Política
Filiação de Dado Dolabella ao MDB revolta ala feminina do partido: “Recebemos com estarrecimento”
Kátia Lôbo, presidente do MDB Mulher no Rio, repudia entrada do ator, condenado por agressão a Luana Piovani.
A filiação do ator Dado Dolabella ao MDB provocou reação imediata dentro do próprio partido. Após o anúncio feito pelo presidente estadual da sigla no Rio de Janeiro, Washington Reis, a ala feminina do MDB divulgou uma nota de repúdio à entrada do artista e à sua pré-candidatura a deputado federal nas eleições de 2026.
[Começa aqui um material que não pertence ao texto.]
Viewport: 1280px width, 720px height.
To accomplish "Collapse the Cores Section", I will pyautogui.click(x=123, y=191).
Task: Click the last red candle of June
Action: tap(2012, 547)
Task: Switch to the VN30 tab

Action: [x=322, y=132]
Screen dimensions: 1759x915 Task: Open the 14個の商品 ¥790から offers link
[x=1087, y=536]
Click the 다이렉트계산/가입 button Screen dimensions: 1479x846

“Recebi com estarrecimento”
A manifestação foi assinada por Kátia Lôbo, presidente do MDB Mulher no Rio de Janeiro, que afirmou ter se surpreendido com a informação. Em publicação nas redes sociais, nesta quinta-feira (5), ela declarou:
“Recebi com estarrecimento, surpresa e repúdio a notícia da filiação do ator Dado Dolabella — um homem agressor de mulheres, como todo o Brasil o conhece. O momento é extremamente delicado e grave. Depõe contra tudo o que milito e militei por tantos anos ao longo da minha vida, como mulher preta, mãe, avó: a não violência contra a mulher, seja ela qual for.”
Kátia Lôbo destacou que a notícia chegou no Mês da Mulher, o que tornou o episódio ainda mais simbólico:
“É algo que revolta e contraria tudo o que o MDB Mulher quer passar às mulheres.”
Post apagado e bandeiras do pré-candidato
A entrada de Dolabella no partido foi anunciada por Washington Reis, que chegou a publicar um vídeo nas redes sociais apresentando o ator como pré-candidato e descrevendo-o como “pai de família”. Logo depois, o post acabou sendo apagado após a repercussão negativa.
Em um vídeo, o ator citou bandeiras que pretende defender, como a “defesa da família” e os combates à “injustiça” e à criminalidade.
Histórico de violência
Dado Dolabella coleciona acusações e condenações relacionadas à violência contra mulheres. Em 2008, ele foi condenado por agressão contra Luana Piovani, que se manifestou após o anúncio da pré-candidatura:
“Como é que pode uma pessoa que tem processo criminal se candidatar a cargo público?”, questionou em suas redes sociais.